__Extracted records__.
################

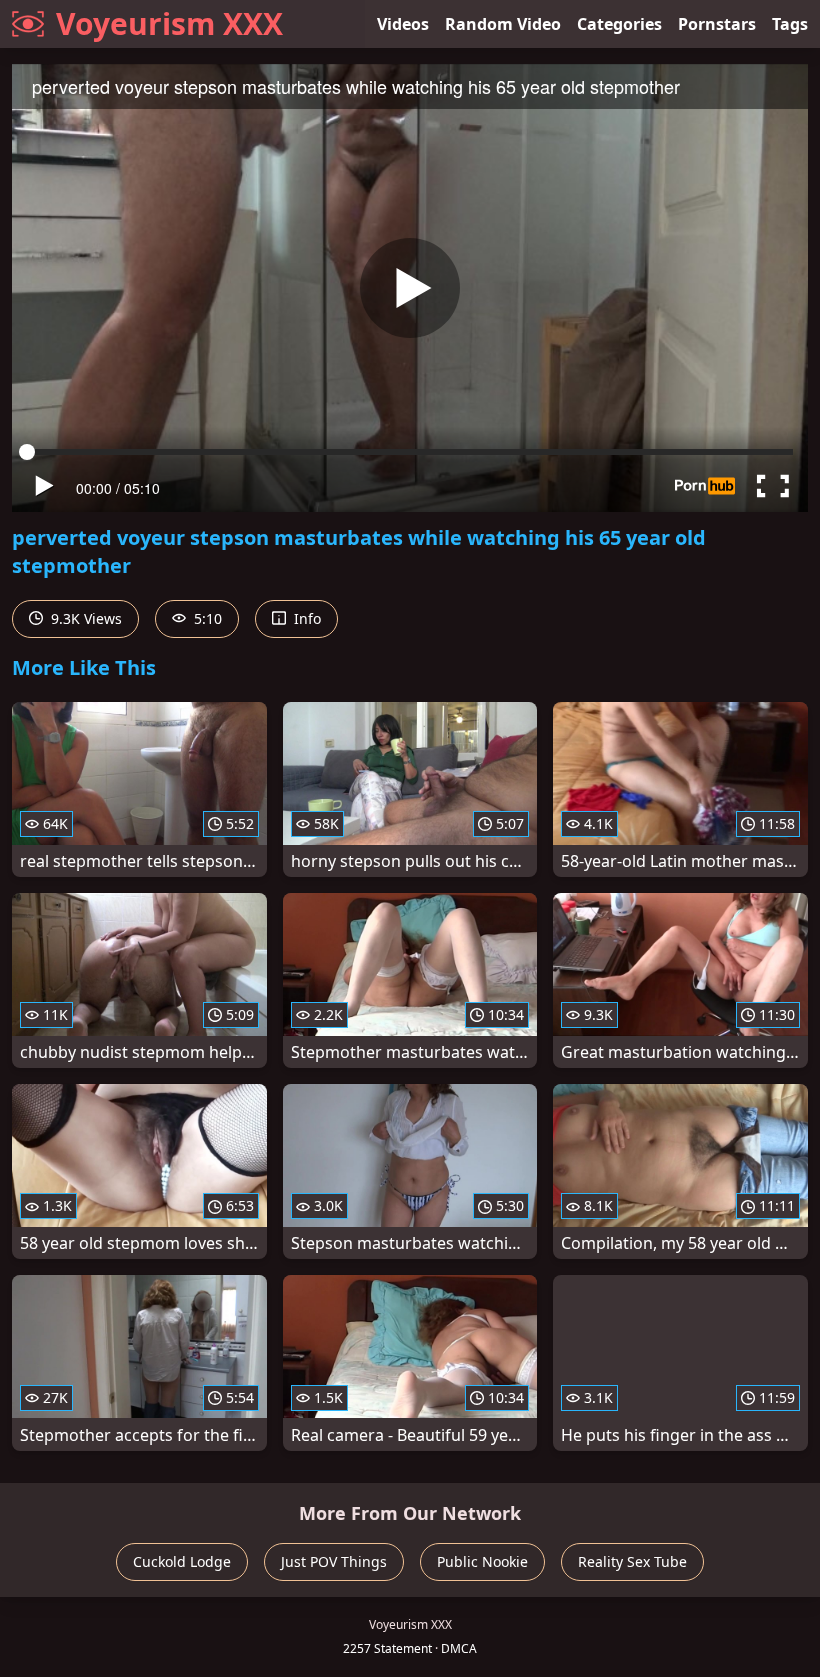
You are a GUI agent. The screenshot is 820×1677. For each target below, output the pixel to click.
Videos (403, 24)
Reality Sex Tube (632, 1561)
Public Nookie (482, 1561)
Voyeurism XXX (169, 23)
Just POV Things (334, 1561)
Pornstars (717, 24)
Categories (619, 24)
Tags (790, 24)
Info (305, 618)
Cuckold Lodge (182, 1561)
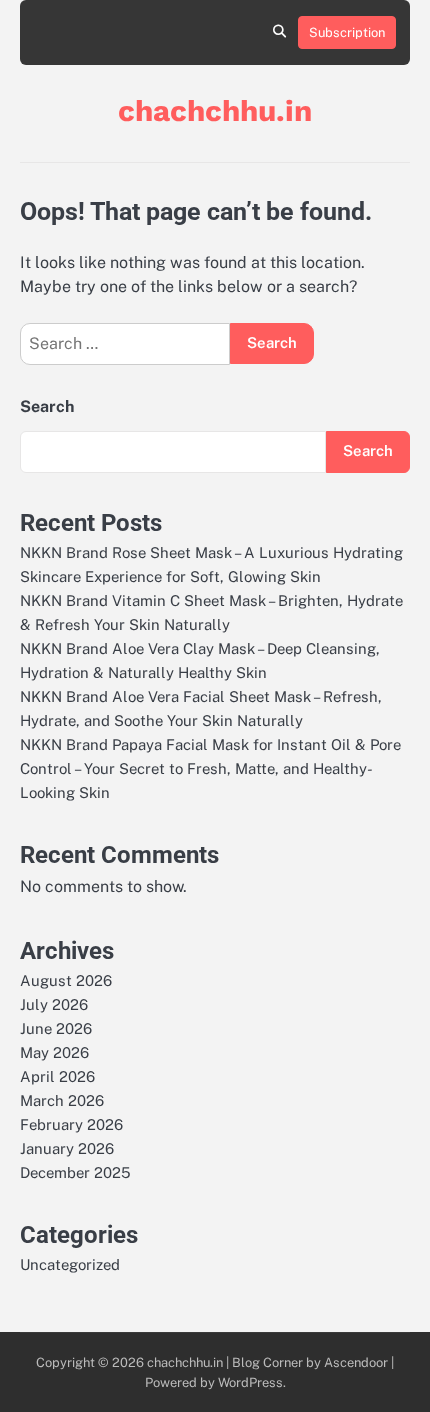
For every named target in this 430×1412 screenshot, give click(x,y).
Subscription (347, 32)
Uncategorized (70, 1264)
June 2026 (56, 1028)
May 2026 (54, 1052)
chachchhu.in (215, 110)
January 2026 (67, 1148)
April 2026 (57, 1076)
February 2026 (71, 1124)
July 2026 (54, 1004)
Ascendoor (356, 1362)
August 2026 (66, 980)
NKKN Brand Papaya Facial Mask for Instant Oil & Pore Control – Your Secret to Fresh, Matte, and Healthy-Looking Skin (210, 768)
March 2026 (62, 1100)
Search (47, 406)
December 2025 (75, 1172)
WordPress (250, 1382)
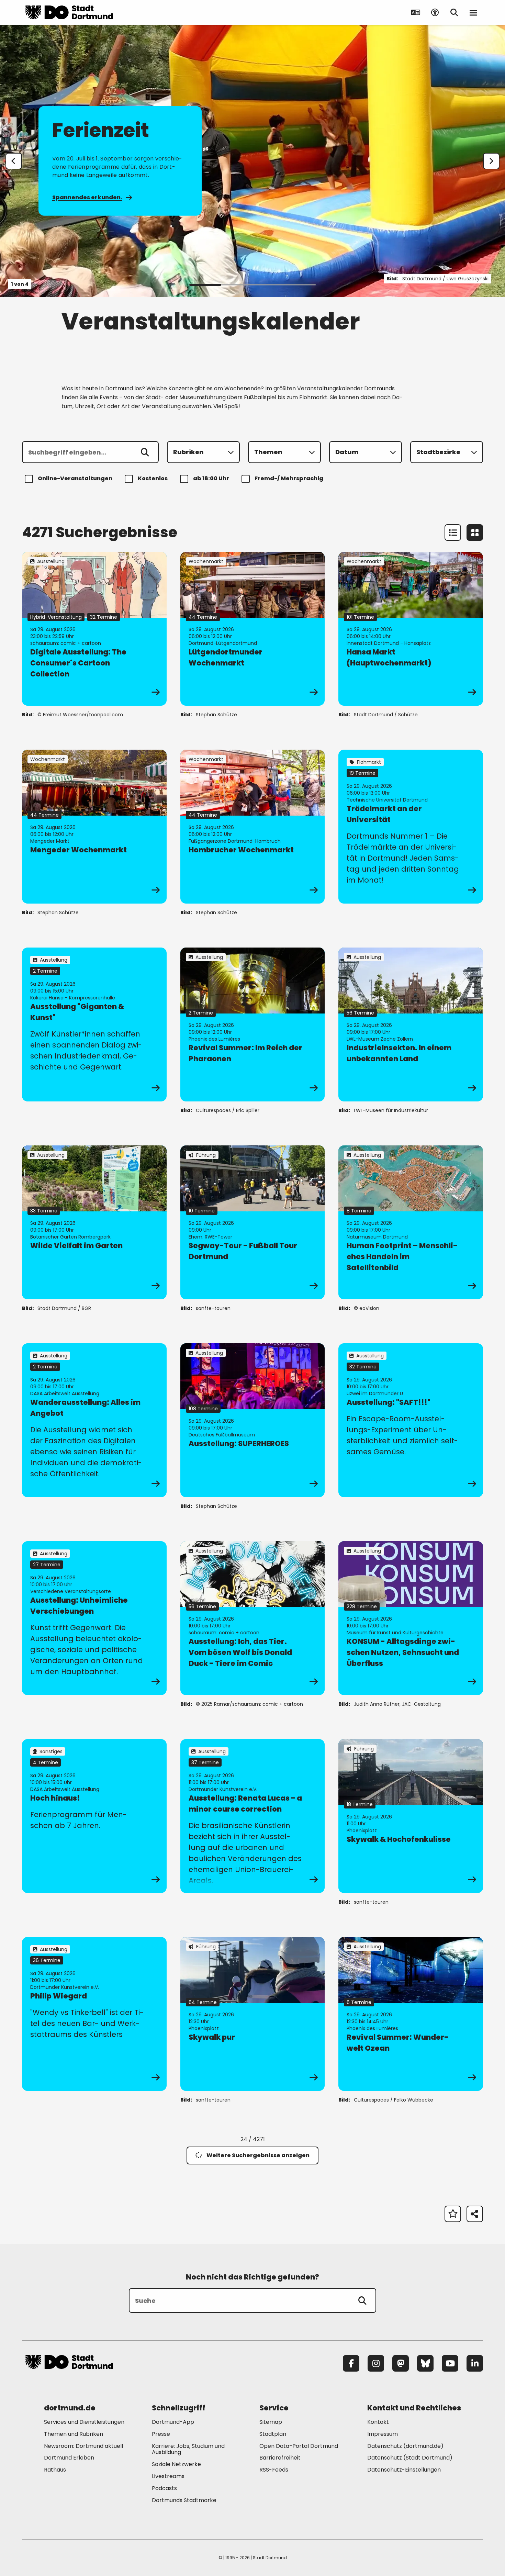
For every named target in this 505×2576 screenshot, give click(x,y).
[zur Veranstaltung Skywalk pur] (252, 2014)
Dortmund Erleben (69, 2458)
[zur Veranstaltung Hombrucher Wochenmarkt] (252, 827)
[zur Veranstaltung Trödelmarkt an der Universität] (410, 827)
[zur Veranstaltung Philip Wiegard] (94, 2014)
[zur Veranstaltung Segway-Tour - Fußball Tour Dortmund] (252, 1222)
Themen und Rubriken (73, 2434)
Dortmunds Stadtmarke (184, 2500)
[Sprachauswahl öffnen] (415, 12)
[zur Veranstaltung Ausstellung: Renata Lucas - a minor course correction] (252, 1816)
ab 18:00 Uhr (211, 478)
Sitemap (270, 2422)
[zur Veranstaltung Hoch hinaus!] (94, 1816)
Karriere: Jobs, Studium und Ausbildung (188, 2449)
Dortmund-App (173, 2422)
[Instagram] (376, 2363)
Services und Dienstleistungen (84, 2422)
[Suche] (362, 2300)
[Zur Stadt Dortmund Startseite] (69, 12)
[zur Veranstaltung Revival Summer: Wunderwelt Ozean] (410, 2014)
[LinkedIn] (475, 2363)
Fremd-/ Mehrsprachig (289, 478)
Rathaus (55, 2470)
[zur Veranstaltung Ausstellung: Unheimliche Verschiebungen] (94, 1618)
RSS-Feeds (273, 2470)
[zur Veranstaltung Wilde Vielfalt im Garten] (94, 1222)
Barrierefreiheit (280, 2458)
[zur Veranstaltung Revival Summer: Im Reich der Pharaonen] (252, 1024)
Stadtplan (272, 2434)
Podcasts (164, 2488)
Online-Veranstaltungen (75, 478)
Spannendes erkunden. (87, 197)
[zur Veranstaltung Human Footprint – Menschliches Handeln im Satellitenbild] (410, 1222)
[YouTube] (450, 2363)
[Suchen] (145, 452)
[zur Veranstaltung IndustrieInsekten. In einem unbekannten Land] (410, 1024)
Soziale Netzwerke (176, 2464)
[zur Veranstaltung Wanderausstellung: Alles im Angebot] (94, 1420)
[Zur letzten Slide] (13, 161)
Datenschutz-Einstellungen (404, 2470)
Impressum (382, 2434)
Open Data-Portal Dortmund (298, 2446)
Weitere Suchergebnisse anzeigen (258, 2155)
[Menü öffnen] (473, 12)
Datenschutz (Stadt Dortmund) (409, 2458)
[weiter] (491, 161)
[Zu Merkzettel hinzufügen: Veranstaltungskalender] (453, 2214)
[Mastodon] (400, 2363)
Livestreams (168, 2476)
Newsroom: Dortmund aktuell (83, 2446)
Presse (161, 2434)
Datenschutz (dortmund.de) (405, 2446)
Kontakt (378, 2422)
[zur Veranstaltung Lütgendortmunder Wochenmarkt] (252, 629)
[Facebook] (351, 2363)
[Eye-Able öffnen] (435, 12)
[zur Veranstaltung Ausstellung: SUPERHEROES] (252, 1420)
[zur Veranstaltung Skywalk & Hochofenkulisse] (410, 1816)
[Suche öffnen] (454, 12)
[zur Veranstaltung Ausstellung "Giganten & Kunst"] (94, 1024)
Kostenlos (153, 478)
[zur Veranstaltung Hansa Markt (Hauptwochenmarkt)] (410, 629)
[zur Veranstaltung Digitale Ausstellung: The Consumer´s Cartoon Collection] (94, 629)
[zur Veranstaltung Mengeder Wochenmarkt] (94, 827)
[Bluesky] (425, 2363)
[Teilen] (475, 2214)
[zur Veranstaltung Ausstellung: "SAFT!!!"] (410, 1420)
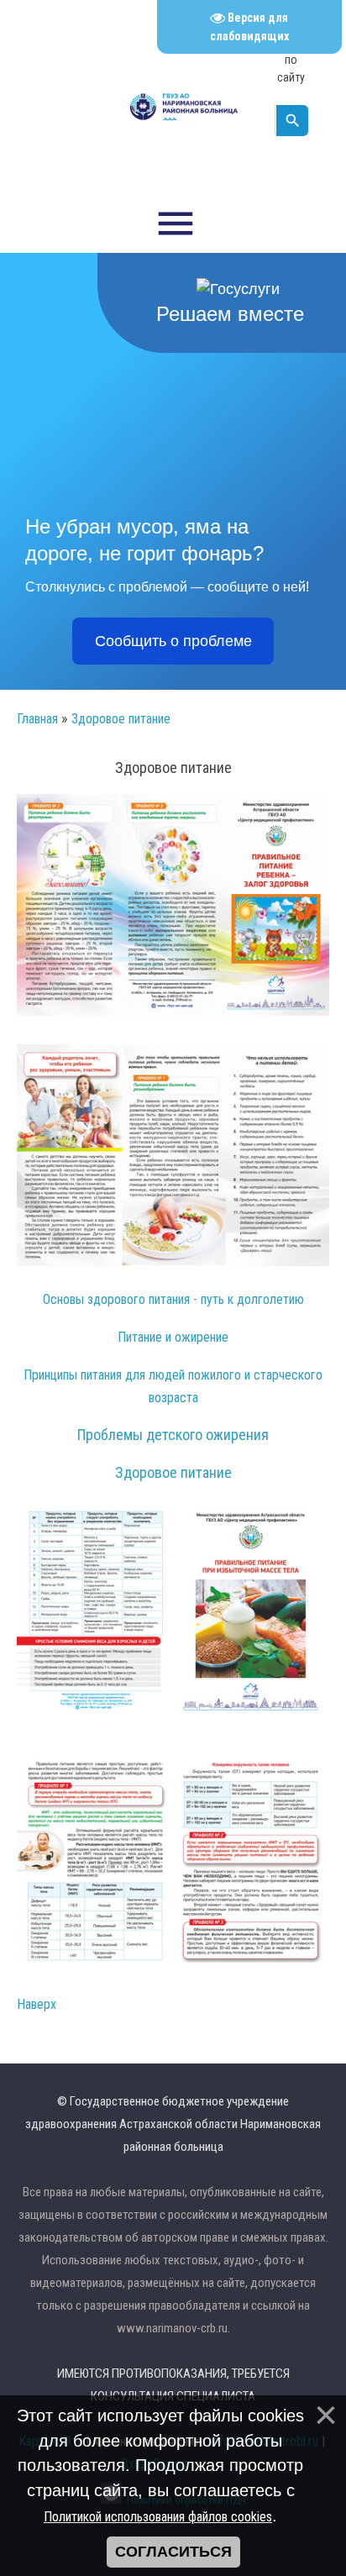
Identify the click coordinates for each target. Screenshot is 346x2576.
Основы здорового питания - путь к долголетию (173, 1299)
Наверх (36, 2004)
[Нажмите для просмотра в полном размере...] (173, 1011)
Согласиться (173, 2551)
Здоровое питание (120, 719)
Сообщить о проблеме (173, 641)
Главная (37, 719)
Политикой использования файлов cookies (158, 2517)
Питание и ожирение (173, 1337)
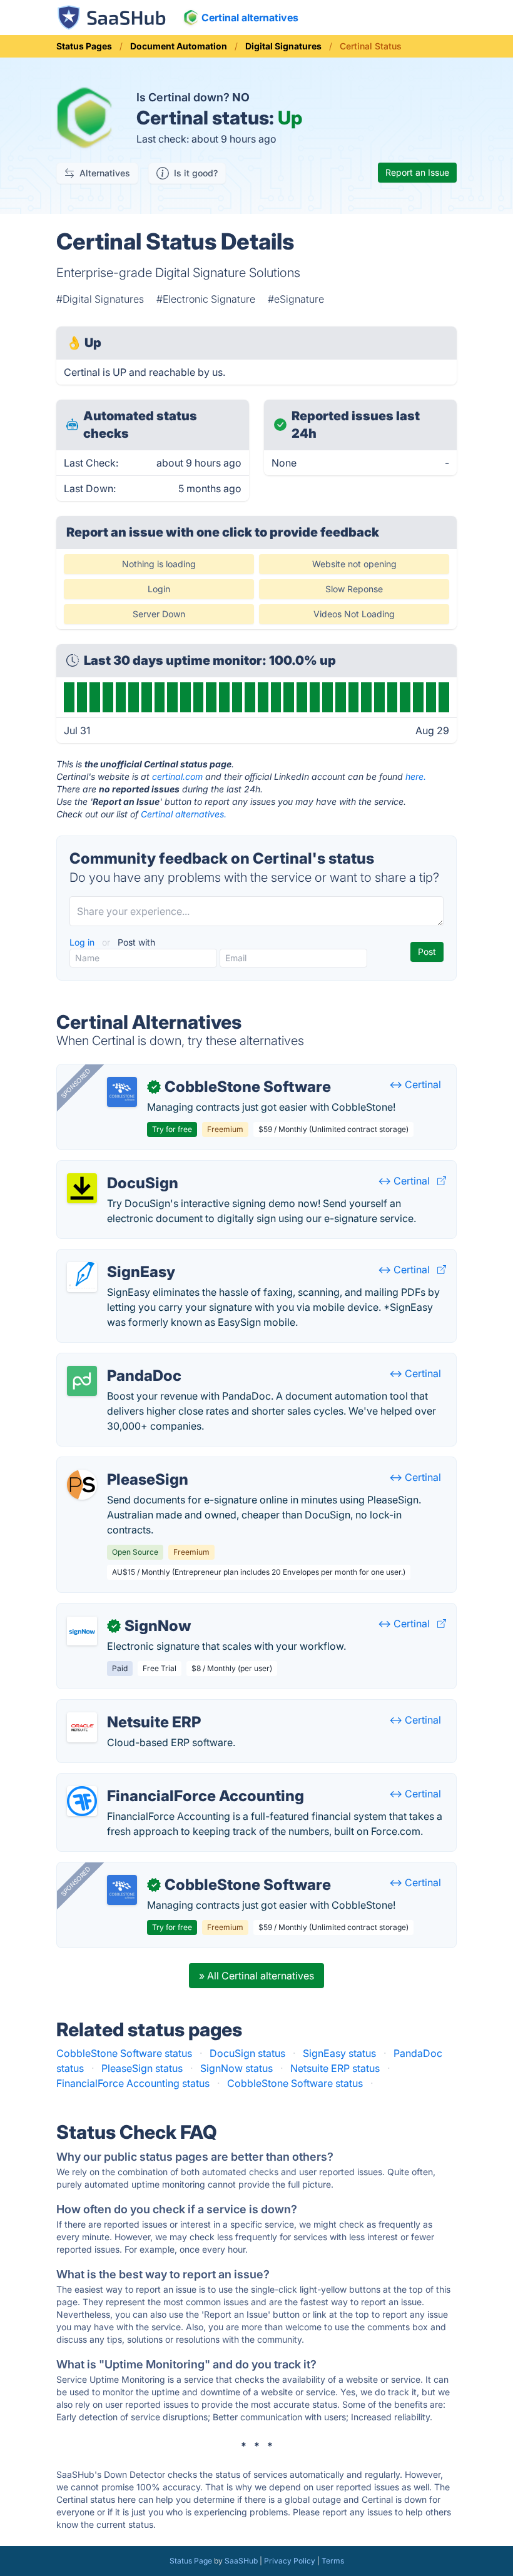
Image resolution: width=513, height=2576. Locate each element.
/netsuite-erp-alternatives (126, 1707)
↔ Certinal (415, 1084)
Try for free (172, 1129)
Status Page (191, 2560)
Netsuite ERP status (335, 2068)
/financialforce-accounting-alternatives (158, 1781)
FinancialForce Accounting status (133, 2083)
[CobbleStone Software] (122, 1092)
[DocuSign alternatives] (82, 1188)
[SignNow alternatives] (82, 1631)
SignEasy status (339, 2053)
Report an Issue (417, 172)
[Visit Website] (441, 1180)
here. (415, 776)
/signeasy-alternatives (118, 1257)
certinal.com (177, 776)
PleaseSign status (142, 2068)
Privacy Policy (289, 2560)
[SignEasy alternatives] (82, 1277)
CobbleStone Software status (124, 2053)
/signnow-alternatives (117, 1611)
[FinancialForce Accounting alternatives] (82, 1801)
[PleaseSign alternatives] (82, 1485)
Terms (333, 2560)
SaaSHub (241, 2560)
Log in (83, 942)
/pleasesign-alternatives (123, 1464)
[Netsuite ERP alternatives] (82, 1727)
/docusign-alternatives (119, 1168)
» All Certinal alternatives (256, 1975)
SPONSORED (75, 1083)
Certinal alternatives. (183, 814)
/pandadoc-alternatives (121, 1361)
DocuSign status (247, 2053)
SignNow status (236, 2068)
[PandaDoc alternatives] (82, 1381)
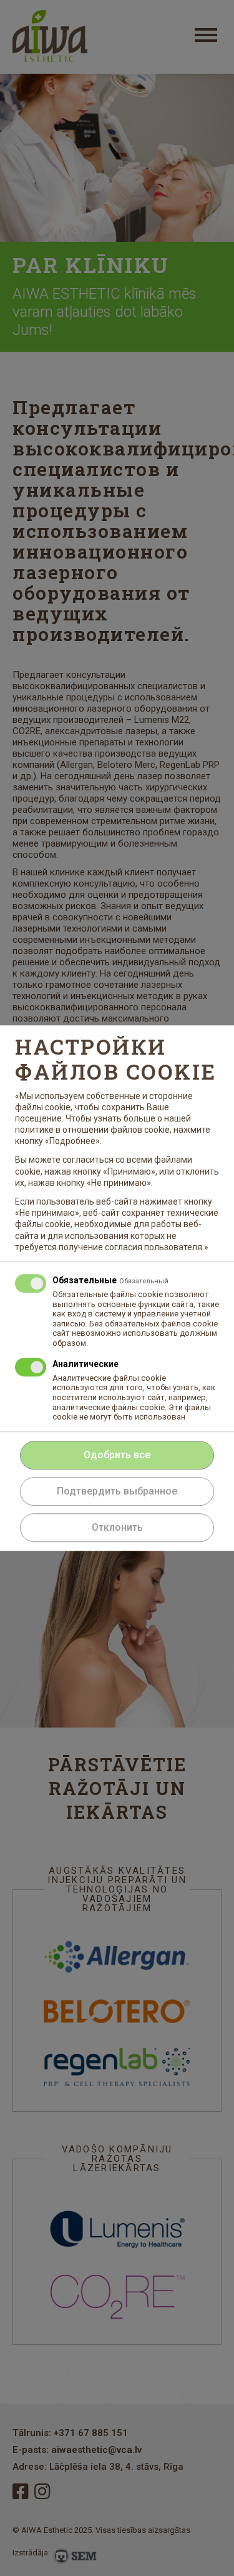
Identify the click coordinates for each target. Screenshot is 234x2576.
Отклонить (117, 1527)
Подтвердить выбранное (117, 1491)
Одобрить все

################

__What the task asks__.
All that is wanted is the stretch of lines above from the one containing "[Suche] (362, 2300)" through the one containing "[Eye-Able öffnen] (435, 12)", duplicated exactly.

__Answer below__.
[Suche] (362, 2300)
[Zur Stadt Dortmund Startseite] (69, 12)
[zur Veranstaltung Revival Summer: Wunderwelt Ozean] (410, 2014)
[LinkedIn] (475, 2363)
Fremd-/ Mehrsprachig (289, 478)
Rathaus (55, 2470)
[zur Veranstaltung Ausstellung: Unheimliche Verschiebungen] (94, 1618)
RSS-Feeds (273, 2470)
[zur Veranstaltung Wilde Vielfalt im Garten] (94, 1222)
Barrierefreiheit (280, 2458)
[zur Veranstaltung Revival Summer: Im Reich der Pharaonen] (252, 1024)
Stadtplan (272, 2434)
Podcasts (164, 2488)
Online-Veranstaltungen (75, 478)
Spannendes erkunden. (87, 197)
[zur Veranstaltung Human Footprint – Menschliches Handeln im Satellitenbild] (410, 1222)
[YouTube] (450, 2363)
[Suchen] (145, 452)
[zur Veranstaltung IndustrieInsekten. In einem unbekannten Land] (410, 1024)
Soziale Netzwerke (176, 2464)
[zur Veranstaltung Wanderausstellung: Alles im Angebot] (94, 1420)
[Zur letzten Slide] (13, 161)
Datenschutz-Einstellungen (404, 2470)
Impressum (382, 2434)
Open Data-Portal Dortmund (298, 2446)
Weitere Suchergebnisse anzeigen (258, 2155)
[Menü öffnen] (473, 12)
Datenschutz (Stadt Dortmund) (409, 2458)
[weiter] (491, 161)
[Zu Merkzettel hinzufügen: Veranstaltungskalender] (453, 2214)
[Mastodon] (400, 2363)
Livestreams (168, 2476)
Newsroom: Dortmund aktuell (83, 2446)
Presse (161, 2434)
Datenschutz (dortmund.de) (405, 2446)
Kontakt (378, 2422)
[zur Veranstaltung Lütgendortmunder Wochenmarkt] (252, 629)
[Facebook] (351, 2363)
[Eye-Able öffnen] (435, 12)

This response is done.